The Pope Wrote a Memo to AI Developers. Most of You Missed It.
A builder's read of Magnifica Humanitas—what 'disarm AI' actually means, why 'alignment' alone isn't enough, and what to do about it in your config.
On May 25, the Vatican released eighty-two pages on artificial intelligence. The headline everyone ran with was disarm AI. That's not the most interesting part.
The most interesting part is paragraph 111. It's a direct, two-paragraph appeal to people who build AI. I've read most of the major coverage now—Vatican News, NCR, America, USCCB, NPR—and almost none of it quoted that paragraph. The other thing nobody seems to have noticed: Christopher Olah, co-founder of Anthropic, was at the Vatican presentation. The lab that ships Claude sent a senior researcher to stand next to the Pope while he released this thing.
I'm a systems engineer, not a theologian. But I build agents for a living now, and I read all eighty-two pages. Here's what stuck.
The Pope knows how AI actually works
This is the part that surprised me.
Most religious commentary on technology reads like it was written by somebody who has never opened a terminal.

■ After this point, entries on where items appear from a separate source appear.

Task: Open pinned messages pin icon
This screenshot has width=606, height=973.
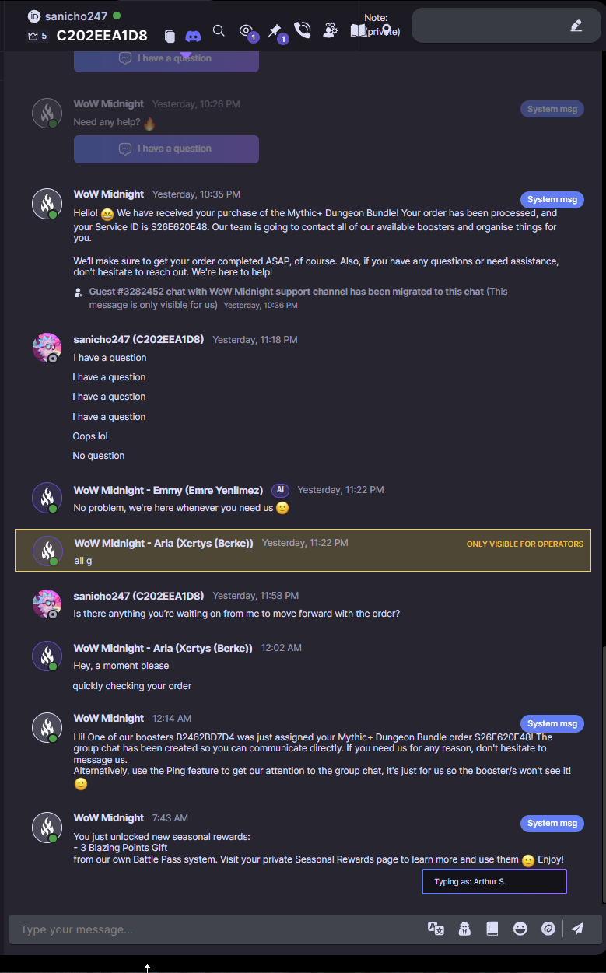Action: click(275, 32)
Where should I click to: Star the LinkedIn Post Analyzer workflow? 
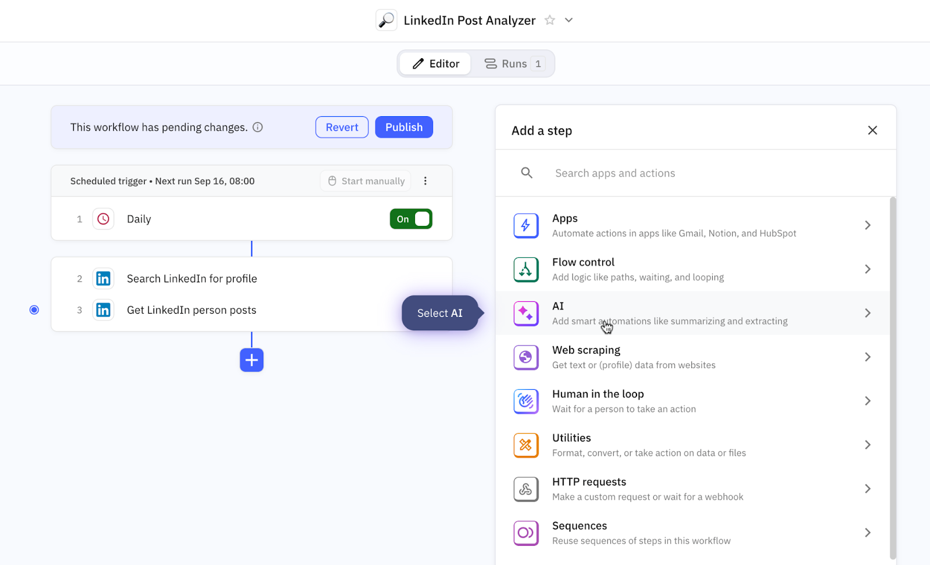549,20
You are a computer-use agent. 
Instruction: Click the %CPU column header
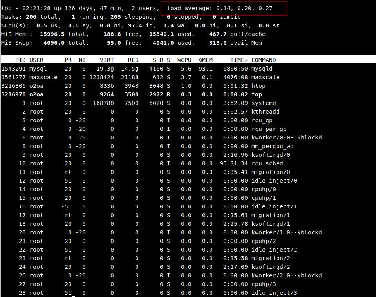click(184, 60)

Magnifica Humanitas doesn't. In paragraph 98, Leo writes:
current AI systems are more "cultivated" than "built," for developers do not directly design every detail, but instead create a framework within which the intelligence "grows." As a result, fundamental scientific aspects — such as the internal representations and computational processes of these systems — remain, at present, unknown.
That is a correct, careful description of how transformer training works. It's a Pope acknowledging mechanistic interpretability is an open problem. In an encyclical. Without using the word transformer.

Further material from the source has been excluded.